Start of Input material

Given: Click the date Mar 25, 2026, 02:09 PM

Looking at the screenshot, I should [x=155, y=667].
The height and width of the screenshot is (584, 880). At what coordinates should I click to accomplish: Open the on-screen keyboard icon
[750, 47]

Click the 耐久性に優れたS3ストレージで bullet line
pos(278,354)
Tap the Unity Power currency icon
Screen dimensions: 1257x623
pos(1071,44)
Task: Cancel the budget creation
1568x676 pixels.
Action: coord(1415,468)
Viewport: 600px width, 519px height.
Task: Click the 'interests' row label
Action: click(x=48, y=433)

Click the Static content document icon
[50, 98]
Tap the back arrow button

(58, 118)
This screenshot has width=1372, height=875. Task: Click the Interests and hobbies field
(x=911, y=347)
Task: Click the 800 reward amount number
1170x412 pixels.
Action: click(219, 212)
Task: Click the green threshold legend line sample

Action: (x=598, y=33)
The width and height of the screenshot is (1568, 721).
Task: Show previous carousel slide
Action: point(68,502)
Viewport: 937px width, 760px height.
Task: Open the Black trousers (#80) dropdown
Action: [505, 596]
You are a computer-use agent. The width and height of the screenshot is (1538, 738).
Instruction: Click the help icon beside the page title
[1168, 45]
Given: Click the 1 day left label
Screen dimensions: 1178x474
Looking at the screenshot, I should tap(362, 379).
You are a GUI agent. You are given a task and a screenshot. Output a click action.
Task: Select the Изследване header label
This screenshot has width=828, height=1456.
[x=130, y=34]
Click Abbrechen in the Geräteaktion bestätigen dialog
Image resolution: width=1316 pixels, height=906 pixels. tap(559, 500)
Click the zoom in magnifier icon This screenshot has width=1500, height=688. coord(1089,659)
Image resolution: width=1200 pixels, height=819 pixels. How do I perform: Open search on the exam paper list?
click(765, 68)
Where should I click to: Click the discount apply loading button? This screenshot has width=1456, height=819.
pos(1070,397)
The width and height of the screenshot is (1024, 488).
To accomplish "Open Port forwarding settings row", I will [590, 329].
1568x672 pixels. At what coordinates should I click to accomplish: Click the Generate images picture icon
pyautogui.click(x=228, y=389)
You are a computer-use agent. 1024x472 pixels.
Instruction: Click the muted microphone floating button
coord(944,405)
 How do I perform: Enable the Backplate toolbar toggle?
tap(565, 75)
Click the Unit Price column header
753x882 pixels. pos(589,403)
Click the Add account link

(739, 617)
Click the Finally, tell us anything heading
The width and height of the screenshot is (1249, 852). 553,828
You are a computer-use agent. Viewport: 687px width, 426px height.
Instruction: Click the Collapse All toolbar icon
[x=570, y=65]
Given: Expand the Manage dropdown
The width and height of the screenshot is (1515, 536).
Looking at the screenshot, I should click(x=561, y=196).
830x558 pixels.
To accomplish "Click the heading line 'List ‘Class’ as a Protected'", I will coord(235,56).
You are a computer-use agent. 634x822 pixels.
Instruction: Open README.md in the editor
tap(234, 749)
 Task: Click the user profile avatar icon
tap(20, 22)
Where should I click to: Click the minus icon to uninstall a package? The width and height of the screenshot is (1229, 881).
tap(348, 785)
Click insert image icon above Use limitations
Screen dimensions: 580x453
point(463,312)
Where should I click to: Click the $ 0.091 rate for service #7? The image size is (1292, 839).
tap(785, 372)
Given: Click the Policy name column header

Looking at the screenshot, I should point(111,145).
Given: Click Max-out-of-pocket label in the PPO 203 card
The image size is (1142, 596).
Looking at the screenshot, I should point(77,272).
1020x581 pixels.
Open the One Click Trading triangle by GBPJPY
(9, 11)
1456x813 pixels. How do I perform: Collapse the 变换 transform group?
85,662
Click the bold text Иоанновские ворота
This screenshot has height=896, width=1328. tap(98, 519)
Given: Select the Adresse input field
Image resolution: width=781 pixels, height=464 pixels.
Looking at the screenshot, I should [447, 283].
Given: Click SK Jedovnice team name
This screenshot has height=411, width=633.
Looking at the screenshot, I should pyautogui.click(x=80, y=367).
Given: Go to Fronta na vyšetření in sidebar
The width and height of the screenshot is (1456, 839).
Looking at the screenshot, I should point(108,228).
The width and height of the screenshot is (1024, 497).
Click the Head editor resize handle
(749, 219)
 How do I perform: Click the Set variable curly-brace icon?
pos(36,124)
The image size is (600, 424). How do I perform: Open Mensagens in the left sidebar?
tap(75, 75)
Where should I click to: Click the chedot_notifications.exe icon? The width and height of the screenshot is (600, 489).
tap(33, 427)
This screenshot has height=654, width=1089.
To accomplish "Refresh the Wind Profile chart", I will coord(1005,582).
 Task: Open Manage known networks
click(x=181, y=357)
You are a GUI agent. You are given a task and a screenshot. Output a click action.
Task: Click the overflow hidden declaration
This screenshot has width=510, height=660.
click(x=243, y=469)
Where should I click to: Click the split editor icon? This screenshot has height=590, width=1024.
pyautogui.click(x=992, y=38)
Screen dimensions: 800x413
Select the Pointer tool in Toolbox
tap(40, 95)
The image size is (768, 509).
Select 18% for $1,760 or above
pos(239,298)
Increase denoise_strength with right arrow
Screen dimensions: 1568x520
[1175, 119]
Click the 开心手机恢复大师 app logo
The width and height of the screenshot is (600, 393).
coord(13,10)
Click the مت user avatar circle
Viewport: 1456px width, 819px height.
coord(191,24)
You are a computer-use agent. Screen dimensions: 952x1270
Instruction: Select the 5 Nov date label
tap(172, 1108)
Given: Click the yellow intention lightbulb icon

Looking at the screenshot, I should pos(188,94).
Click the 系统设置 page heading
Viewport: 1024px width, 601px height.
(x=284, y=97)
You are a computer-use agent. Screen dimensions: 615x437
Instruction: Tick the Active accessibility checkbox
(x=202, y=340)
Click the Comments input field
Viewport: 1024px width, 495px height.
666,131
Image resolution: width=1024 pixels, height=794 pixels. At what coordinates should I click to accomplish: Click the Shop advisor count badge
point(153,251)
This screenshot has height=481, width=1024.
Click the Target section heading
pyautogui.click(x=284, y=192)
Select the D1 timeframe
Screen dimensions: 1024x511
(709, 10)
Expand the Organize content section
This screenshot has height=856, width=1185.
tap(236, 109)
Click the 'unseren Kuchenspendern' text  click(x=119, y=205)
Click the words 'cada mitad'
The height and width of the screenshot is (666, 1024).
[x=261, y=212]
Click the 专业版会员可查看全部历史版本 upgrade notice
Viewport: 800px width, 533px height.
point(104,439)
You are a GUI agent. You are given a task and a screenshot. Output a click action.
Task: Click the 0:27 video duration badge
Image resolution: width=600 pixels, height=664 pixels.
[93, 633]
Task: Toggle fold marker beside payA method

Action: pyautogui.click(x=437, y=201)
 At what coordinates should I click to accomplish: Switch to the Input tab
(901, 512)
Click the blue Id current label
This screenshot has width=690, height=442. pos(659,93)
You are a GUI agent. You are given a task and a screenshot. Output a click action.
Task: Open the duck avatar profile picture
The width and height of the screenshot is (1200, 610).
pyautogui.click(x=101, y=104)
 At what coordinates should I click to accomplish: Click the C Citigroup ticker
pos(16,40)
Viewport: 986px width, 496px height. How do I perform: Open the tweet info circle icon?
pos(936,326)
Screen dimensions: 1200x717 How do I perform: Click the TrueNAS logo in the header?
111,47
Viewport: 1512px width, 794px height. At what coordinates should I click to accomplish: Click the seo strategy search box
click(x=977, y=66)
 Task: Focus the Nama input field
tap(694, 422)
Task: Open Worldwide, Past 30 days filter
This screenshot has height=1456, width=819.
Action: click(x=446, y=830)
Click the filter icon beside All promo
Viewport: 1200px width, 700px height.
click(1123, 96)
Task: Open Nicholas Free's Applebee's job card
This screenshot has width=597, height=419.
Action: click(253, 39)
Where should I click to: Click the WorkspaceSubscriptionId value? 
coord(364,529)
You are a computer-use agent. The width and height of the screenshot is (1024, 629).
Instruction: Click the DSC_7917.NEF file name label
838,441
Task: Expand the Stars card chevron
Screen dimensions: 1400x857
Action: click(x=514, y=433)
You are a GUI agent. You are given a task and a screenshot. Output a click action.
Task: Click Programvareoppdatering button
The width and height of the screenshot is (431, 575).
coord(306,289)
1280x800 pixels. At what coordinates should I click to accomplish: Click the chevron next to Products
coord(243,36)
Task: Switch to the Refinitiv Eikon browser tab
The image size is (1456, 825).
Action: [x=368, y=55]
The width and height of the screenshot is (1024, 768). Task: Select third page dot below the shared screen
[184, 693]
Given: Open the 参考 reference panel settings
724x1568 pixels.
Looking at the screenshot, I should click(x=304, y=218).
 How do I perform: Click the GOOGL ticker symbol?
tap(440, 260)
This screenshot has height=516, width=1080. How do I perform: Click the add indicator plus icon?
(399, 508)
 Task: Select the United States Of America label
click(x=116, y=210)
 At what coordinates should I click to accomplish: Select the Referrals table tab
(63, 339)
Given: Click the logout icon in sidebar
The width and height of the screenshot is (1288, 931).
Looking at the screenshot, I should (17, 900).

End of Input material

### Description of the task
Using the entries shown above, reproduce verbatim the lines from the line bearing "Task: Open Worldwide, Past 30 days filter" to the line bearing "Task: Open Nicholas", inclusive.

### The answer
Task: Open Worldwide, Past 30 days filter
This screenshot has height=1456, width=819.
Action: click(x=446, y=830)
Click the filter icon beside All promo
Viewport: 1200px width, 700px height.
click(1123, 96)
Task: Open Nicholas Free's Applebee's job card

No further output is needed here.